A saída repentina de parte da equipe fez o ministro Paulo Guedes afirmar que estava havendo uma “debandada” dos liberais do governo. Mattar, porém, classificou as baixas como uma infeliz “coincidência”.

“Claro que é muito ruim a minha saída e do Uebel, dois liberais. Ao sair dois liberais do governo, como eu e Uebel, puro-sangue, de carteirinha, amigos do ministro há muitos anos, é claro que o mercado tem razão em se perguntar o que está acontecendo. Foi uma coincidência. Não é uma debandada”, disse.

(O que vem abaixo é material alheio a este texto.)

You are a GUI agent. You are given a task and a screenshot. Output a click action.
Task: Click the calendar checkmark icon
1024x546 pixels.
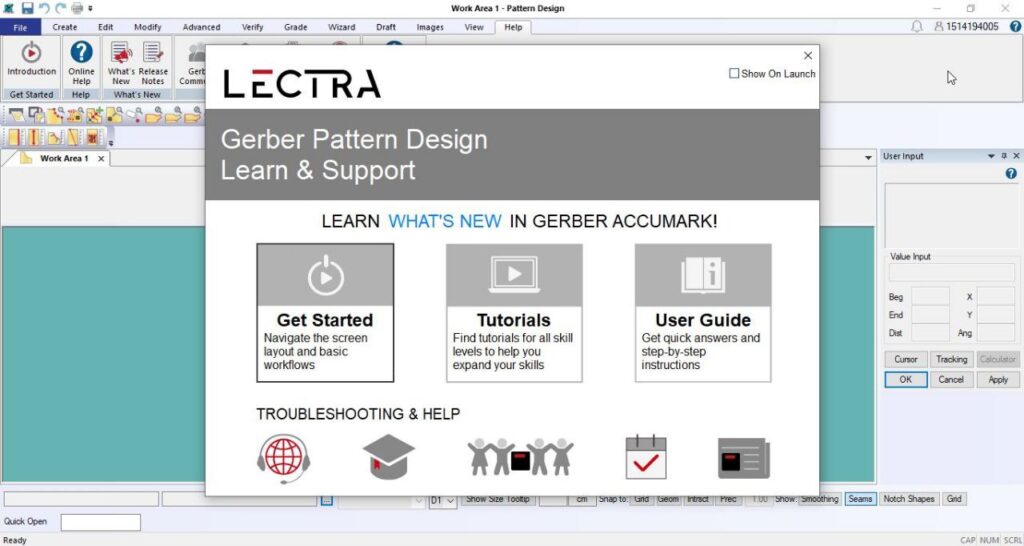coord(645,458)
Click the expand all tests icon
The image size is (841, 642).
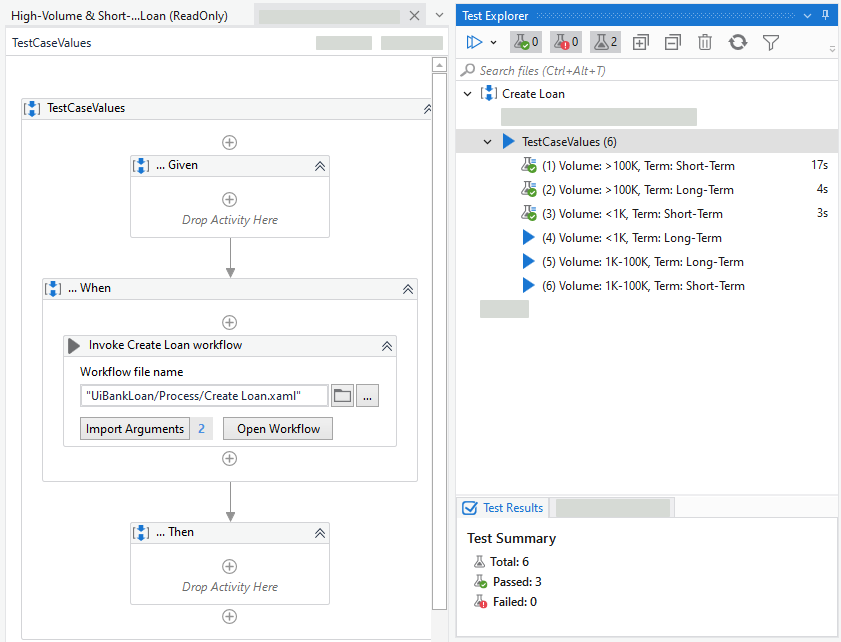[638, 42]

Ele admite que reduziu sim o número de liberais no governo. “Claro que cabe no micro-ônibus [o grupo de liberais do governo, montado por Guedes]. É fácil de contar: tem eu; o Paulo Uebel; o Carlos da Costa [secretário Especial de Produtividade, Emprego e Competitividade]; o Marcos Troyjo [ex-secretário Especial de Comércio Exterior e Internacionais], que foi pro Brics e agora no lugar dele está o Roberto Fendt, que é liberal também; o Rubem Novaes; o [Roberto] Castello Branco, na presidência da Petrobras; e o Campos Neto, no Banco Central. Em primeira linha esses são os oito liberais do governo [contando com o ministro Guedes]”, explica.

Apesar das baixas, que reduziram ainda mais as cabeças liberais do governo, Mattar diz que a tese econômica liberal continua forte, já que ela é encabeçada por Guedes. “Com as saídas, começou: ‘o liberalismo está acabando. Os liberais estão indo embora’. Não! Porque as raízes permanecem, a doutrina permanece", afirmou Mattar.

"As teses liberais vão continuar independentemente da orientação das pessoas, porque a orientação do ministro é uma orientação liberal. O ministro continua forte e Bolsonaro respeita o ministro. A tese liberal continua viva e intensa dentro do Ministério da Economia, e se esparramando pelo governo”, garantiu.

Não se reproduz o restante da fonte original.